** THE DATA follows **
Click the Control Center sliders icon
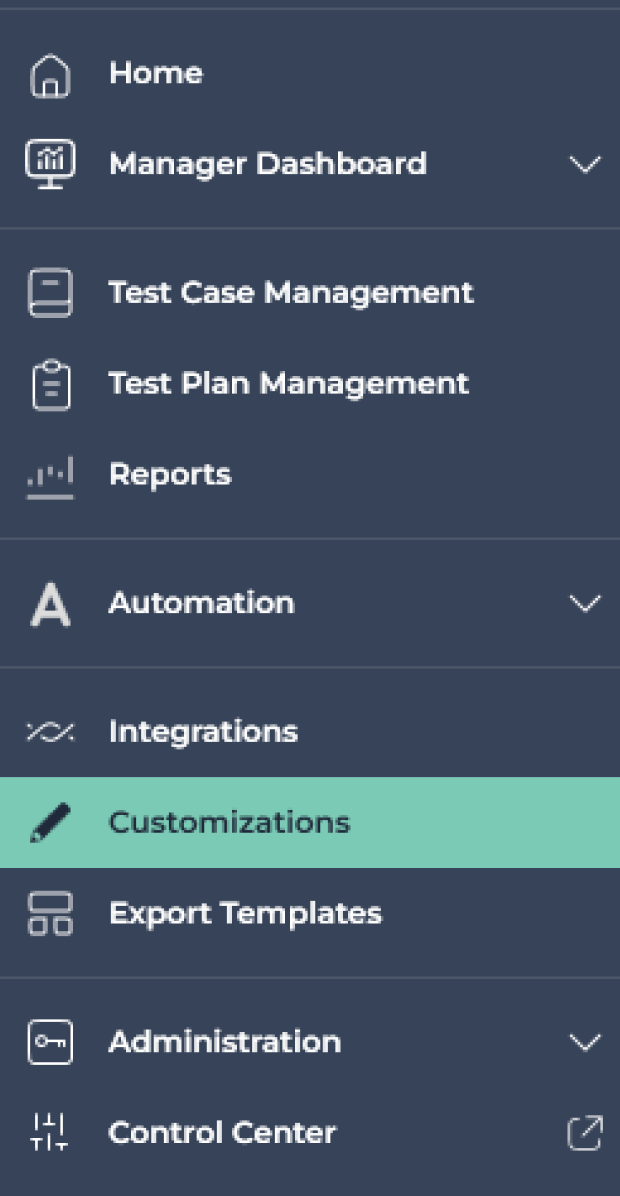 (50, 1132)
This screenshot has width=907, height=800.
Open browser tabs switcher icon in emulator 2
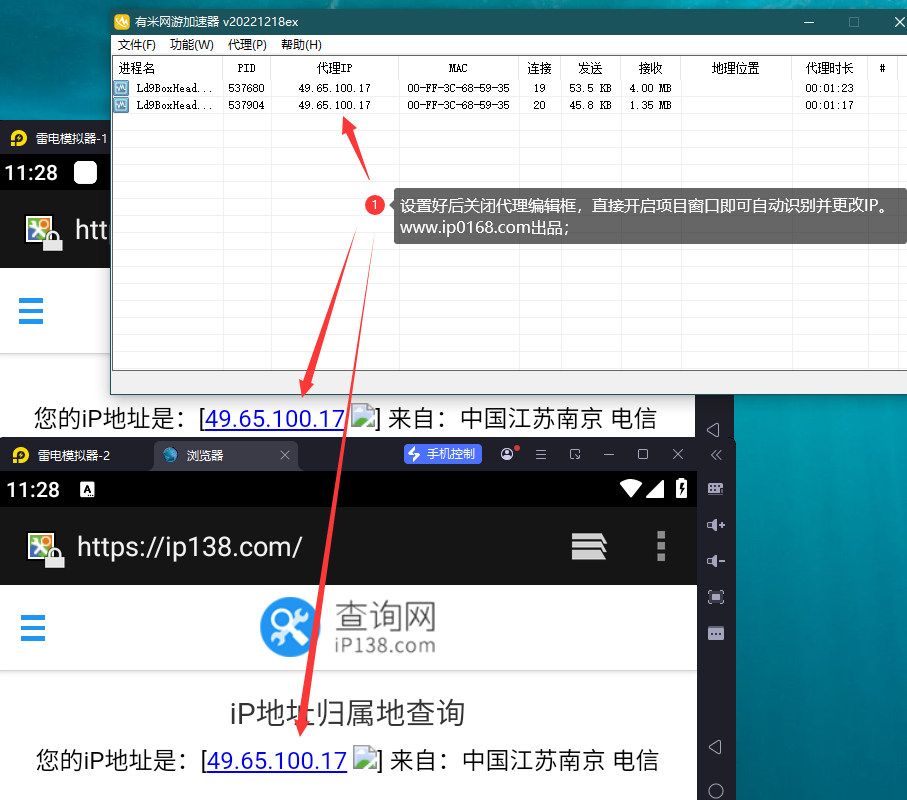(589, 546)
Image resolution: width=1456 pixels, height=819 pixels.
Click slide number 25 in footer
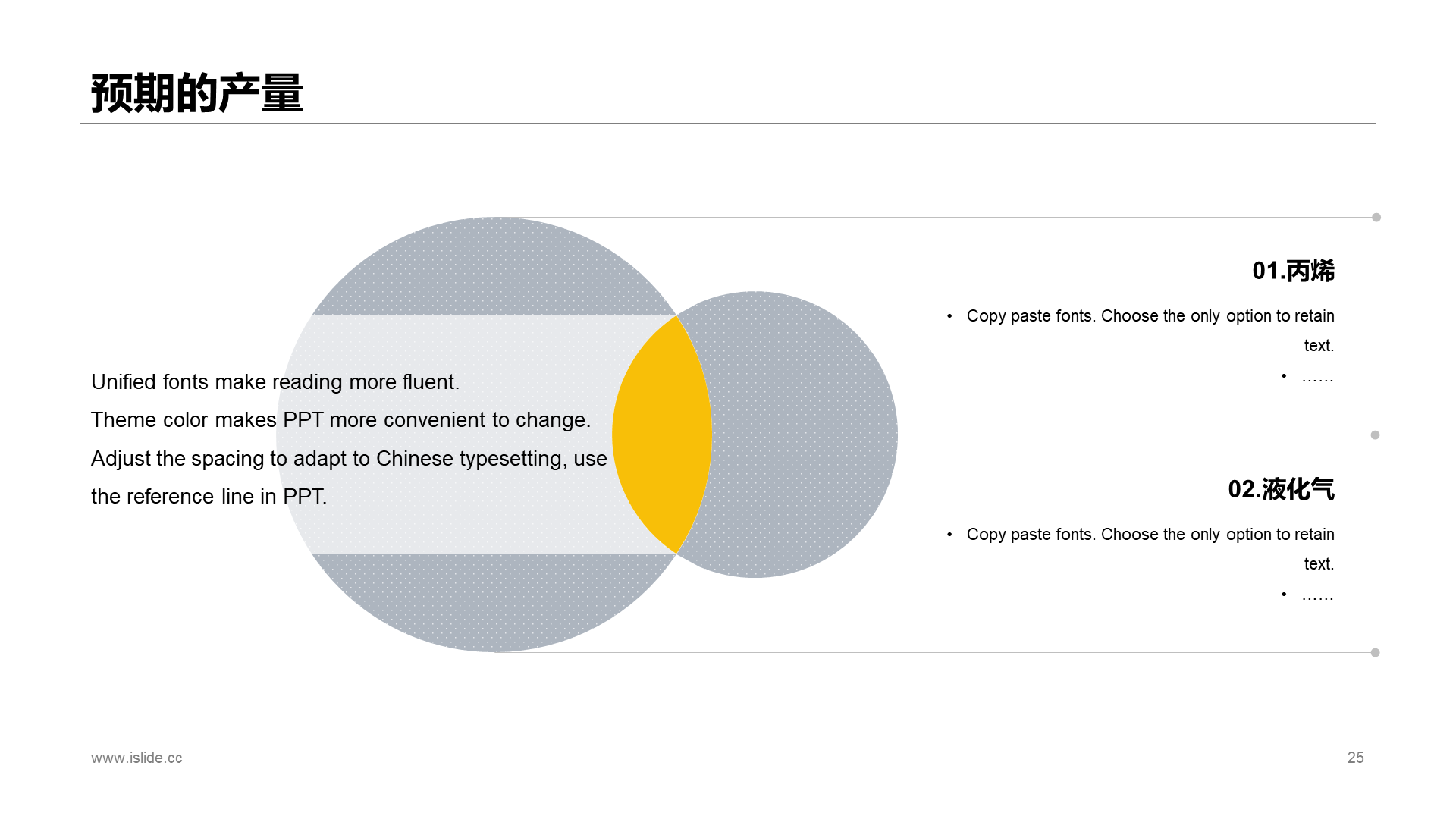tap(1355, 758)
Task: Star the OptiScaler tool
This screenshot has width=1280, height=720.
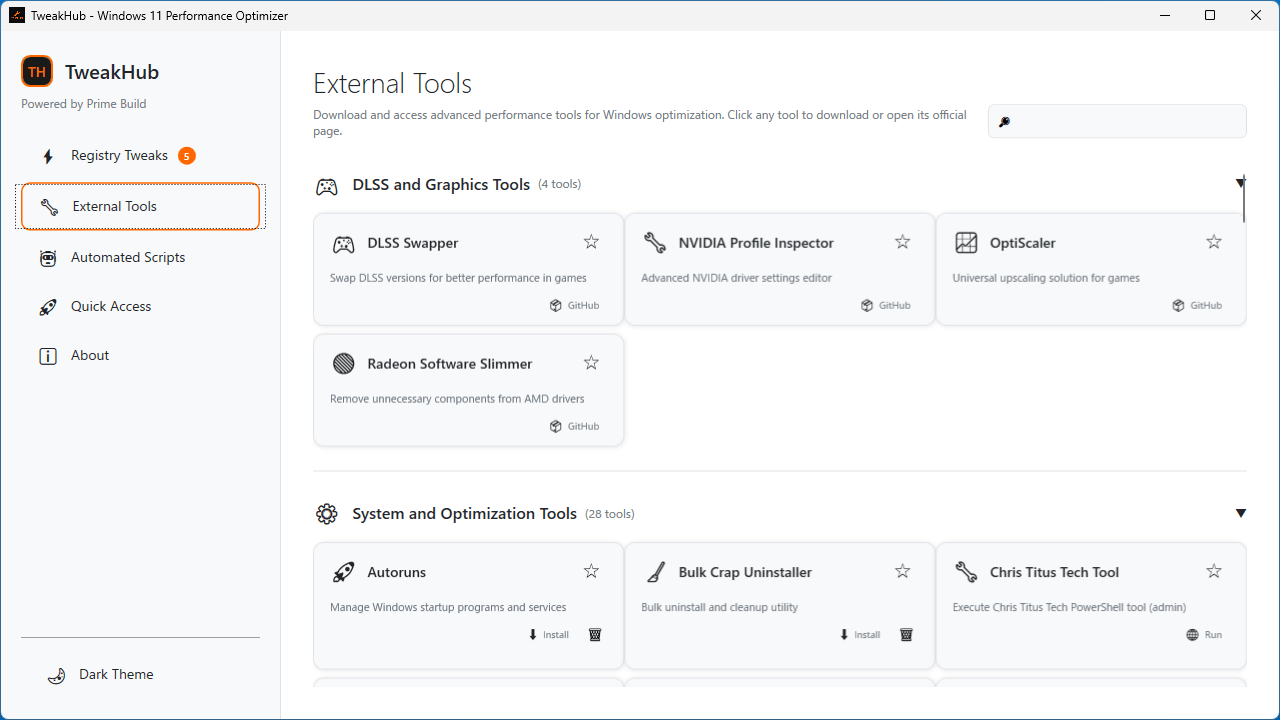Action: (1213, 242)
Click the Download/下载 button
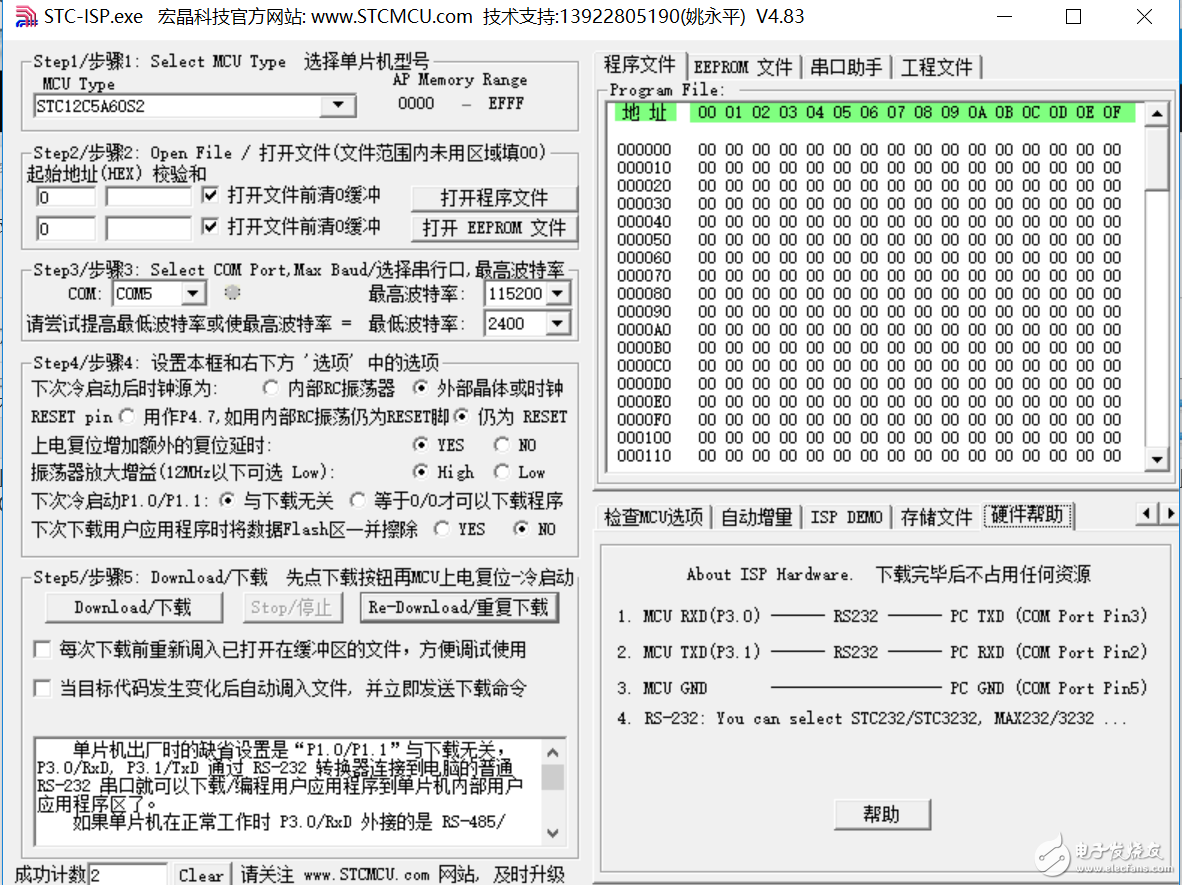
** End of THE DATA **
▶ [WORK REQUIRED]: In this exercise, set down all of the data exactly, without the pictures.

▶ [RESPONSE TO THE EXERCISE]:
Click the Control Center sliders icon
 (50, 1132)
This screenshot has width=907, height=800.
Open browser tabs switcher icon in emulator 2
(589, 546)
Image resolution: width=1456 pixels, height=819 pixels.
Click slide number 25 in footer
tap(1355, 758)
Task: Star the OptiScaler tool
This screenshot has width=1280, height=720.
Action: (1213, 242)
Click the Download/下载 button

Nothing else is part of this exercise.